"Super Express": - Steve Forbes - amerykański miliarder, wydawca wpływowego magazynu "Forbes" i dwukrotny kandydat na prezydenta USA - na łamach swojego czasopisma bezprzykładnie zrugał rząd Donalda Tuska za zmiany w systemie emerytalnym. Steve Forbes nazwał działania Donalda Tuska w sprawie zmiany emerytur rażąco samobójczą i nieetyczną decyzją, a wręcz kradzieżą, którą przyrównał do komunistycznej nacjonalizacji po 1946 r. Jak to odbiera polska redakcja "Forbesa"?
Kazimierz Krupa: - Steve Forbes głośno wyraził to, o czym po cichu myślą wszyscy zwolennicy rynku kapitałowego w Polsce. W dyskusji na ten temat zostali oni cynicznie nazwani "obrońcami OFE". A przecież to nie zwolennicy rynku kapitałowego zrobili OFE, tylko został wybrany taki model.
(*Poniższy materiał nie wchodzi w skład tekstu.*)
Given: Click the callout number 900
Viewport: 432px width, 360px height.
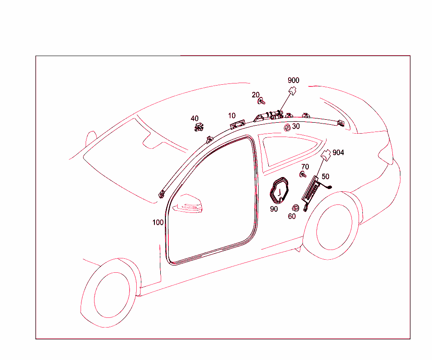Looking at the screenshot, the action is [293, 80].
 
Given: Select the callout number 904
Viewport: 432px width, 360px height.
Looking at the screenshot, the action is [338, 153].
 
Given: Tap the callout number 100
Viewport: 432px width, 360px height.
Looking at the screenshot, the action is [158, 223].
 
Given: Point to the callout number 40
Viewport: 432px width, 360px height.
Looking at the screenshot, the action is [194, 118].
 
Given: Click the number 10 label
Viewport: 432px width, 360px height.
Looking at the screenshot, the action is [232, 116].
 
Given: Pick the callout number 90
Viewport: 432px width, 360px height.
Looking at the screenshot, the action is [274, 209].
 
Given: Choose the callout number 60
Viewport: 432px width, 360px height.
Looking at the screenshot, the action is [292, 216].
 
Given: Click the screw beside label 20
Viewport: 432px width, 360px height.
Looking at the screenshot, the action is [261, 101].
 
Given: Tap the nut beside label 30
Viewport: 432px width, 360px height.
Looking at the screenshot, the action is [287, 128].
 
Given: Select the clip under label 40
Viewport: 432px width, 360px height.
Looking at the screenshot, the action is [199, 127].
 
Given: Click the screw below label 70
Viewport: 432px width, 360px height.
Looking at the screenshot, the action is [303, 175].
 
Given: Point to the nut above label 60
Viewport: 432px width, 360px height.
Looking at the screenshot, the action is [295, 208].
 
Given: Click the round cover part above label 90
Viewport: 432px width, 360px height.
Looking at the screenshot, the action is [279, 191].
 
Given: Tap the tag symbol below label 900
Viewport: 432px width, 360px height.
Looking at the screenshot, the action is [292, 91].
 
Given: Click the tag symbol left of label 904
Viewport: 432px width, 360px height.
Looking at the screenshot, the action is [326, 155].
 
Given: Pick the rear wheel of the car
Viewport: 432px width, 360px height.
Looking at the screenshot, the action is [334, 226].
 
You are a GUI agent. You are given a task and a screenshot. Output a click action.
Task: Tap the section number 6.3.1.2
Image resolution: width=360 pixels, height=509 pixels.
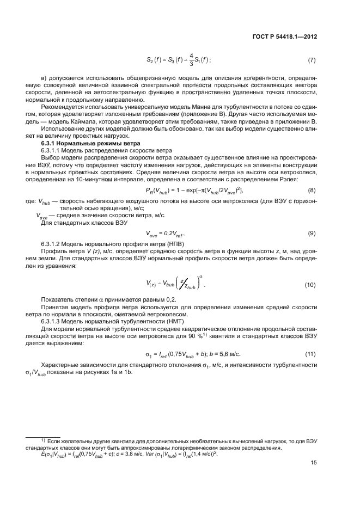tap(53, 242)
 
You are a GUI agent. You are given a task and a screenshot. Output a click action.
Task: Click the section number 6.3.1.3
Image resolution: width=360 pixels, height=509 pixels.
tap(53, 321)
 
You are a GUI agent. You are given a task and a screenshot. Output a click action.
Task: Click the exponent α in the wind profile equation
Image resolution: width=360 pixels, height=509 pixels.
tap(201, 275)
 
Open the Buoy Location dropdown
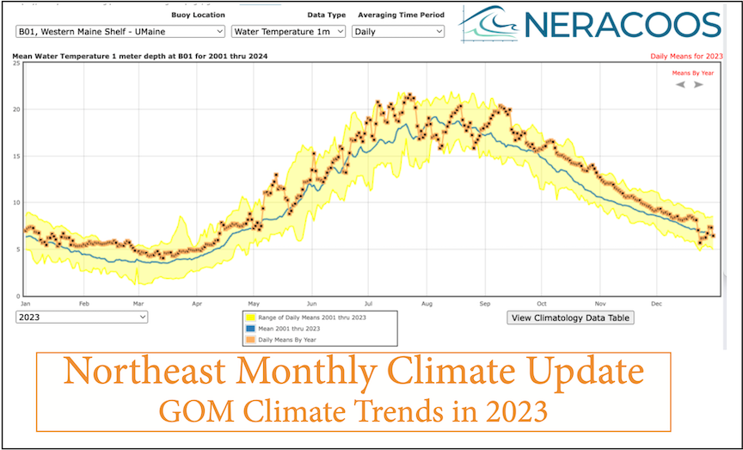[120, 31]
- Przez polityków, którzy bronili go potem jak twierdzy...
- I trzeba stwierdzić, że ten model nie był dobry. No dobrze, mówimy więc o systemie kapitałowym. I protesty środowisk wrzuconych do worka z podpisem "zwolennicy OFE" dotyczą nie likwidacji jednego czy drugiego OFE - bo to jest tylko przejaw, a nie istota sprawy - lecz likwidacji kapitałowego oszczędzania na emeryturę.
- Czy Donald Tusk zapoczątkował jakiś trend, który jest na tyle niepokojący, że dostrzeżono go nawet w Stanach?
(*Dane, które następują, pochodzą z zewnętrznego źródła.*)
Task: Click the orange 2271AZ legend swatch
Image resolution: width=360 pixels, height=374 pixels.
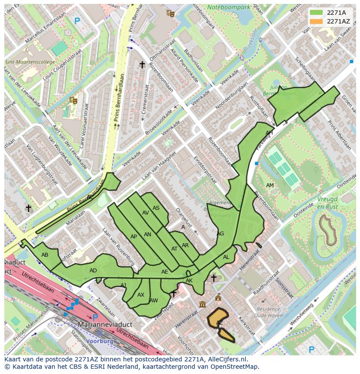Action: click(316, 21)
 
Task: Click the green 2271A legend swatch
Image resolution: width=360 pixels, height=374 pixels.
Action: click(316, 13)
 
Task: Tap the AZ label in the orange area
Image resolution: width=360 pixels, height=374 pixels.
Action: click(220, 323)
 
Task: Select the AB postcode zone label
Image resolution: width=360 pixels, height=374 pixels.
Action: click(45, 255)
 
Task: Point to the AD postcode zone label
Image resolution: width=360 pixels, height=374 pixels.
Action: click(93, 271)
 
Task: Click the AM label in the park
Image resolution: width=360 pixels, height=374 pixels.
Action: click(270, 185)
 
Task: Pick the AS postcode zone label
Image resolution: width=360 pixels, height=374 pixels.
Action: click(156, 208)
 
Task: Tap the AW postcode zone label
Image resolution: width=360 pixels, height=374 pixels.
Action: click(153, 301)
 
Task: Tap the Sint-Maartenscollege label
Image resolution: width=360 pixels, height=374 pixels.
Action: click(30, 62)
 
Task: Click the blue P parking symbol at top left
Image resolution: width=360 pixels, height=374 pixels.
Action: click(77, 20)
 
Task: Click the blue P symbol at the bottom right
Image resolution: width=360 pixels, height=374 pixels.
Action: click(311, 349)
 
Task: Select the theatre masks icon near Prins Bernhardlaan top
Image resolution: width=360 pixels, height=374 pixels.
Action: click(170, 13)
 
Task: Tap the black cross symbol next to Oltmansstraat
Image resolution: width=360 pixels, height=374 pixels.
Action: click(142, 64)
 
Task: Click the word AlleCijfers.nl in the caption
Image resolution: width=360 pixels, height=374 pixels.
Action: click(226, 359)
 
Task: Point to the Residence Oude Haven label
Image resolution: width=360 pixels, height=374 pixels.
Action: click(268, 313)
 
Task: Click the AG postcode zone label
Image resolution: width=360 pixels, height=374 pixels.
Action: click(220, 234)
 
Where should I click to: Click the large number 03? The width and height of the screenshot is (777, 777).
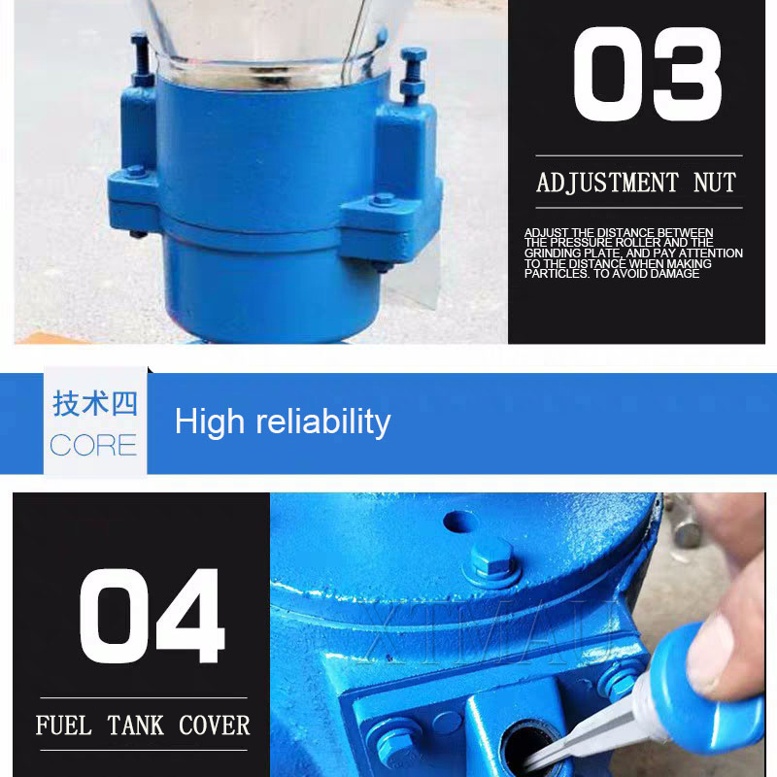(647, 75)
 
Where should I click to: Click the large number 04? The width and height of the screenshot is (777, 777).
(152, 616)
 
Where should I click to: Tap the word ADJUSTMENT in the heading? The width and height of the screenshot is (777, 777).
(608, 183)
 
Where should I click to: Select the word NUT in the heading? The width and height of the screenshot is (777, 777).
(715, 183)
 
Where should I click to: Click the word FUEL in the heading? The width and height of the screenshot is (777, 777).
(63, 726)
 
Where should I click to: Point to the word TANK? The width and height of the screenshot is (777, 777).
(135, 726)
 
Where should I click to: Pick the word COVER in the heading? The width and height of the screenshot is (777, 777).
(214, 726)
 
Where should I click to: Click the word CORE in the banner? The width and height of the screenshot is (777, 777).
(93, 445)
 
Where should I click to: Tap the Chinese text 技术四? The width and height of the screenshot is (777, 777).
(94, 403)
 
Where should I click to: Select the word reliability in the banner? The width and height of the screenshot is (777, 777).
(323, 422)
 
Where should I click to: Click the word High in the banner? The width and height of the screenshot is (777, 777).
(210, 422)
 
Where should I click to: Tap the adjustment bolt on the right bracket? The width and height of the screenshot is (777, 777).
(412, 76)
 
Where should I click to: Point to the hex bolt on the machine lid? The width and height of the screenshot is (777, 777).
(491, 561)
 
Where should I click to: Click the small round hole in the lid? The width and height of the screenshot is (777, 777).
(460, 522)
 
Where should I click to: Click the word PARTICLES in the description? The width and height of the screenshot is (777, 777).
(556, 274)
- Niestety, pan premier sam u siebie zdiagnozował duszę socjaldemokraty. Bardzo mnie niepokoi to wyznanie szefa polskiego rządu.
- Emerytury to kwestia drażliwa w naszym kraju. Mleko się rozlało i co teraz?
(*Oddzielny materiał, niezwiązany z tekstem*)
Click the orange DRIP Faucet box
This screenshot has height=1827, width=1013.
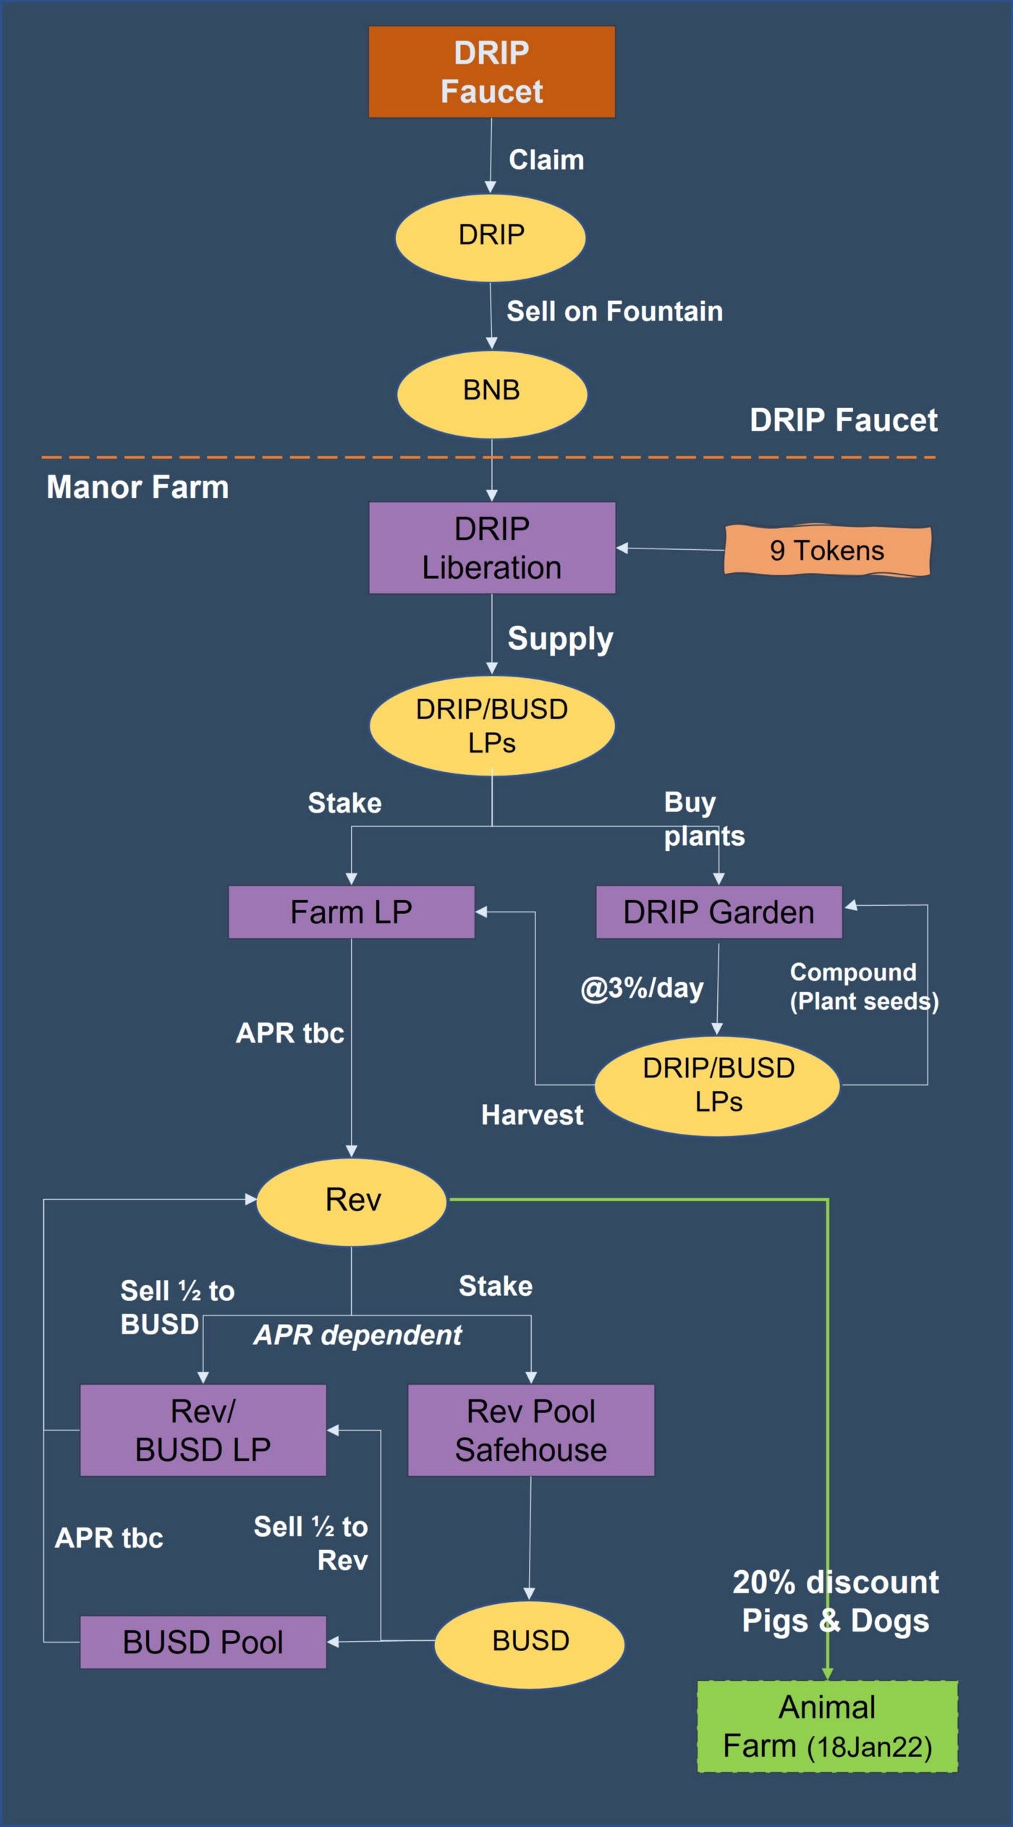pos(491,72)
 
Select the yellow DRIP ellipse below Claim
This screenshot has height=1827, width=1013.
pos(491,237)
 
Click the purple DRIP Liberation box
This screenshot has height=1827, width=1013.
pos(492,548)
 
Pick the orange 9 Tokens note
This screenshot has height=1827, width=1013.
pos(826,551)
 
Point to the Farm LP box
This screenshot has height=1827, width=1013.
pos(351,912)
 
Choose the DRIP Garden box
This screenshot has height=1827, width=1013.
pos(719,912)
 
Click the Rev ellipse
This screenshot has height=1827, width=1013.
pos(352,1200)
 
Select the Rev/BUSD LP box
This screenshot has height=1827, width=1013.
pos(203,1430)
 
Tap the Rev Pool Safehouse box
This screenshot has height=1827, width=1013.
pos(530,1430)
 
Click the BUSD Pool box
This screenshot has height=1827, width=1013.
pos(203,1642)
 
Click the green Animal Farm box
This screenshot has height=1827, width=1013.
pos(827,1726)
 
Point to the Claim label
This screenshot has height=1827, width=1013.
pos(546,160)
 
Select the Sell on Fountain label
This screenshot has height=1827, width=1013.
pos(614,311)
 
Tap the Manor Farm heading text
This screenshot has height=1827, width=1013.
pos(137,487)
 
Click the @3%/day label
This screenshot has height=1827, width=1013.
pos(642,988)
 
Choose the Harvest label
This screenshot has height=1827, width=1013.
pos(532,1115)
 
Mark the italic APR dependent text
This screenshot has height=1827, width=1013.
pos(357,1335)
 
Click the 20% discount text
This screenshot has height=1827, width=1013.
pos(835,1582)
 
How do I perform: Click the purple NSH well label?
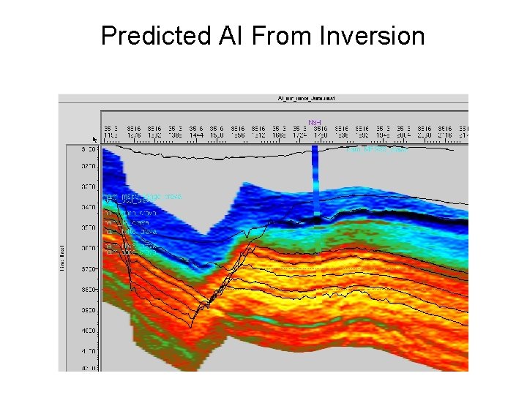tap(314, 122)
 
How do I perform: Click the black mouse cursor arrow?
tap(94, 137)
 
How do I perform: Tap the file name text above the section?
tap(305, 97)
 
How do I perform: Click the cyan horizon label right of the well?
tap(376, 149)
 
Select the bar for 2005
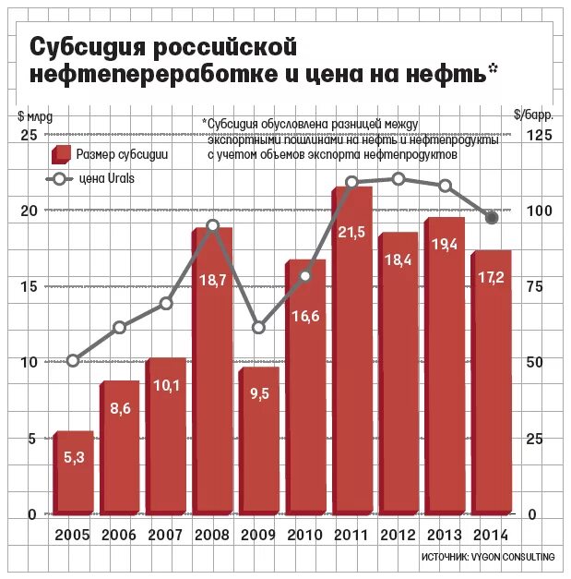[x=74, y=472]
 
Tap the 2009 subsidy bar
[x=259, y=440]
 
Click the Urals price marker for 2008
[x=213, y=225]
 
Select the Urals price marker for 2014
[x=492, y=218]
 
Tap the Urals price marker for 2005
[x=73, y=360]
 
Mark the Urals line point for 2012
[x=399, y=178]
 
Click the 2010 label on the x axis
[x=305, y=535]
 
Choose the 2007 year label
[x=166, y=535]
- Dobry przykład daje Jan Krzysztof Bielecki - demiurg polskiego życia gospodarczego - który zdaje się postępować w myśl zasady, że nie czas żałować róż, gdy płonie cały las. Trudno, róże zostaną zniszczone, ale uratujemy coś większego. Właśnie tak trzeba działać: w imię większej wartości poświęcać nawet to, co jest dobre. Natomiast denerwuje mnie gdy tzw. przeciwnicy OFE wygadują brednie i manipulują społeczeństwem - manipulują ludźmi, którzy są trochę mniej zorientowani od nich. Właśnie to w mocnych słowach wyłuszczył Steve Forbes.